Marketing’s Wrong Turn
During my recent US visit, I met a friend who has been very active in marketing for a long time – as a professional and then as a professor. I browsed through some of her older books – a curated set of titles linked with her interests. Here is a glimpse of the collection:
What struck me was the focus on customer loyalty. This contrasts with the focus today on themes like digital advertising, performance marketing and social media marketing. Of course, the customer has changed – very digital and very targetable at an individual level. Yet, I could not help feeling that in the relationship that marketers are building for their brands with customers, something went wrong in the past decade.
Marketing’s wrong turn has been about an extreme focus on customer acquisition via adtech platforms. The likes of Google and Meta (Facebook) made it so easy to spend money targeting and acquiring new ‘customers’ that marketers went overboard on the future (new customers) and forgot about the present (existing customers).
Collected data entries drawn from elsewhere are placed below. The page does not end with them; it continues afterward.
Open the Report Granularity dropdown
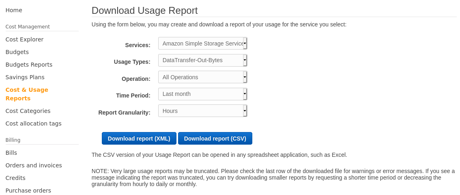This screenshot has height=195, width=460. (202, 111)
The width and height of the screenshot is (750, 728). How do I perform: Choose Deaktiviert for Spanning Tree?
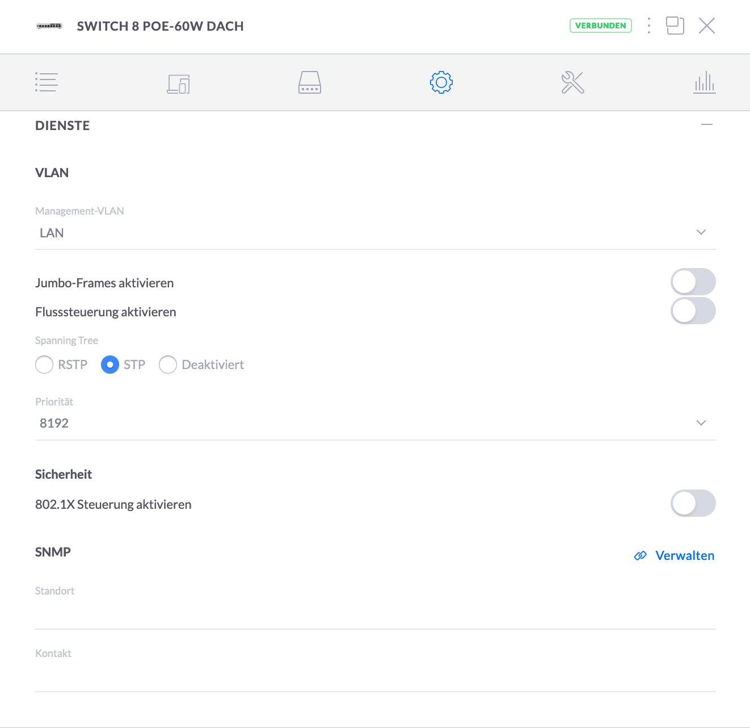(168, 365)
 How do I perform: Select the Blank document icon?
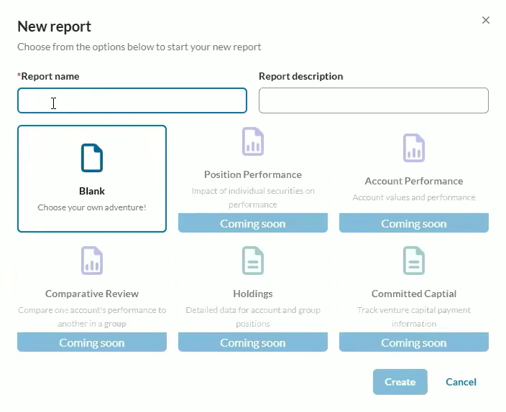pos(92,158)
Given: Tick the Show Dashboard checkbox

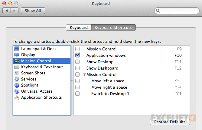Looking at the screenshot, I should point(77,68).
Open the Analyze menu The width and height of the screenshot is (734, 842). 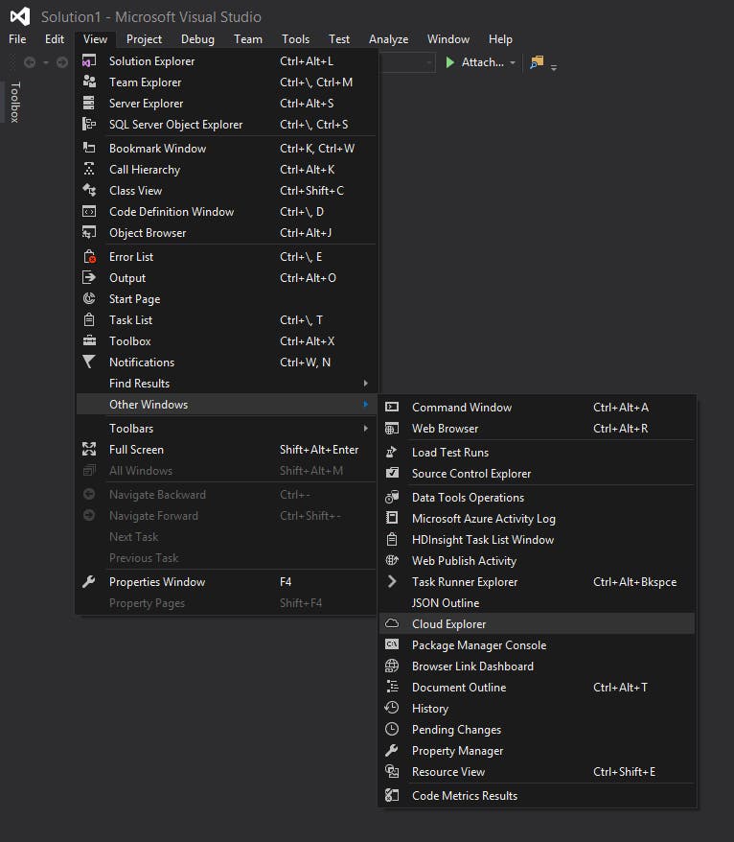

They have missed (or deliberately overlooked) the fact that half of their spending is being wasted on reacquisition and wrong acquisition. They have hurt their employers by ignoring retention and fostering loyalty, and instead focused on the shiny and new digital customers who click through and then sometimes vanish into a black hole.
Businesses are paying a huge price for this. When the revenue generated by the adtech platforms goes up 30-40% a year (about $50 billion in 2021), that money is coming from brands participating in an unwinnable race and cutting into their profitability pool. This may have been less of an issue in the past few years with free capital from investors hungry for topline growth. As a slowdown approaches and capital becomes scarce, the focus will necessarily have to shift to profits and free cash flows being the only oxygen for growth. CEOs will then be faced with two tough choices: cut employee costs or reduce marketing costs. This series is about helping leaders make the right decisions and correct marketing’s historical mistakes with the idea with a focus on what I call “extreme retention” (XR) is at the heart of “profit-centric marketing” (PCM) by eliminating the profit killers and bringing in the profit creators.